*Task statement:* Of all the lines below, return only those starting with the line holding "Instruction: Tap the" and going on through the line holding "height=697. (x=1128, y=354)", exactly as written.

*Source material:*
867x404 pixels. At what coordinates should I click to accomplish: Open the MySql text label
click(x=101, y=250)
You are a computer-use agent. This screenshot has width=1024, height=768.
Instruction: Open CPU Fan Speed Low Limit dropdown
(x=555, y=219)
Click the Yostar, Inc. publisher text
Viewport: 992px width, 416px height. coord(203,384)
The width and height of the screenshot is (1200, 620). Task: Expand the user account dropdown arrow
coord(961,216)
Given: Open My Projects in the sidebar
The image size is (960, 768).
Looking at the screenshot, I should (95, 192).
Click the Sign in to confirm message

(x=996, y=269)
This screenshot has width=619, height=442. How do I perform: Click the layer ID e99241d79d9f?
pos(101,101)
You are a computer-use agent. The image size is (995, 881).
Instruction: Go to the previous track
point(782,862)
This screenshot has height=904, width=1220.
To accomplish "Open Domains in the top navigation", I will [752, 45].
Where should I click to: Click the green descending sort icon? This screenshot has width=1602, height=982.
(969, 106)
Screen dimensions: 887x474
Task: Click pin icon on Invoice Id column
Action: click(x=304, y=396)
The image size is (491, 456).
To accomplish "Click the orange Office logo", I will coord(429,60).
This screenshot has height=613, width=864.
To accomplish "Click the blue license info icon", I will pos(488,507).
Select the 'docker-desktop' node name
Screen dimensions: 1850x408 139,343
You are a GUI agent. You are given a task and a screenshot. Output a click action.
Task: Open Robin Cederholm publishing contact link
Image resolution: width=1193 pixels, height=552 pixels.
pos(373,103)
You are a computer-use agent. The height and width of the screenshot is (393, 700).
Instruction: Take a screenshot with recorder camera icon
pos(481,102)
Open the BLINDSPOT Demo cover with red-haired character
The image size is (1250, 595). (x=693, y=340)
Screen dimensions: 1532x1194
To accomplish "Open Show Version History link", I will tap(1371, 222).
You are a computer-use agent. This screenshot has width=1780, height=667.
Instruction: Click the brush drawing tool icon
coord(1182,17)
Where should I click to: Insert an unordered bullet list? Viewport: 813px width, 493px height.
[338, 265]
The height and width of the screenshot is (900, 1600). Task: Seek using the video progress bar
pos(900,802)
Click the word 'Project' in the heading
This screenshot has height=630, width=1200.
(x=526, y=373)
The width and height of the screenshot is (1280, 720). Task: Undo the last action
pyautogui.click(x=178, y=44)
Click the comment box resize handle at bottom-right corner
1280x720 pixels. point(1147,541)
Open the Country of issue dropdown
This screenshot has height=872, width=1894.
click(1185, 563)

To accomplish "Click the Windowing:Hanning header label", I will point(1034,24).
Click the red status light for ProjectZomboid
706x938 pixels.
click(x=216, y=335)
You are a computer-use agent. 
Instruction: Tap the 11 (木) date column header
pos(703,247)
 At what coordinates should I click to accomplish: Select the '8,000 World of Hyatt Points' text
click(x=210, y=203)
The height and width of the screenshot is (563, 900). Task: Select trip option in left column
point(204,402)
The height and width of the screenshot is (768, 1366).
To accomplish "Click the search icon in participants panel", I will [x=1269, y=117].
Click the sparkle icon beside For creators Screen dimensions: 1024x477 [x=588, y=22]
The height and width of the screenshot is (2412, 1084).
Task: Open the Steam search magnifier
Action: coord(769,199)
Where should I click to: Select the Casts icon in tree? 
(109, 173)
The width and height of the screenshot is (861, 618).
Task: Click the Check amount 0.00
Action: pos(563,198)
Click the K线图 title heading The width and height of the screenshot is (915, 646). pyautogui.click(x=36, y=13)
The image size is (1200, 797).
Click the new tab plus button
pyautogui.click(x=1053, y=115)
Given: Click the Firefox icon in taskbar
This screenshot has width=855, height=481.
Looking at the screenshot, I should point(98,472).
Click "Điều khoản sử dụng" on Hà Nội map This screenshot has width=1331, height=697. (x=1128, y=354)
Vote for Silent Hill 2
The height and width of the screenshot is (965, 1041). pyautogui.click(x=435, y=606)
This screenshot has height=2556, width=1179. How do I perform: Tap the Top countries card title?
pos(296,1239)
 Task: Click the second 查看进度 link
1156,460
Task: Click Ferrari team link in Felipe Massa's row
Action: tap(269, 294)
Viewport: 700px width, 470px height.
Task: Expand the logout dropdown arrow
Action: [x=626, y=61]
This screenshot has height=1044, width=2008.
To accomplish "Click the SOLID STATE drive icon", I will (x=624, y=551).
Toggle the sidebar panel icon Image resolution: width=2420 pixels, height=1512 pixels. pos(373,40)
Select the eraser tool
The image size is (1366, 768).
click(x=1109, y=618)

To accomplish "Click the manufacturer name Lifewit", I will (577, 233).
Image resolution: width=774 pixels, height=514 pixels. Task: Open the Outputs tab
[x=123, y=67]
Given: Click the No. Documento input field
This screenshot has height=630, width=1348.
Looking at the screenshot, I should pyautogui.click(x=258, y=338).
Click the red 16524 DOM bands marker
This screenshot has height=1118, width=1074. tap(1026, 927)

*Result of the exercise:*
Instruction: Tap the 11 (木) date column header
pos(703,247)
 At what coordinates should I click to accomplish: Select the '8,000 World of Hyatt Points' text
click(x=210, y=203)
The height and width of the screenshot is (563, 900). Task: Select trip option in left column
point(204,402)
The height and width of the screenshot is (768, 1366).
To accomplish "Click the search icon in participants panel", I will [x=1269, y=117].
Click the sparkle icon beside For creators Screen dimensions: 1024x477 [x=588, y=22]
The height and width of the screenshot is (2412, 1084).
Task: Open the Steam search magnifier
Action: coord(769,199)
Where should I click to: Select the Casts icon in tree? 
(109, 173)
The width and height of the screenshot is (861, 618).
Task: Click the Check amount 0.00
Action: pos(563,198)
Click the K线图 title heading The width and height of the screenshot is (915, 646). pyautogui.click(x=36, y=13)
The image size is (1200, 797).
Click the new tab plus button
pyautogui.click(x=1053, y=115)
Given: Click the Firefox icon in taskbar
This screenshot has width=855, height=481.
Looking at the screenshot, I should point(98,472).
Click "Điều khoản sử dụng" on Hà Nội map This screenshot has width=1331, height=697. (x=1128, y=354)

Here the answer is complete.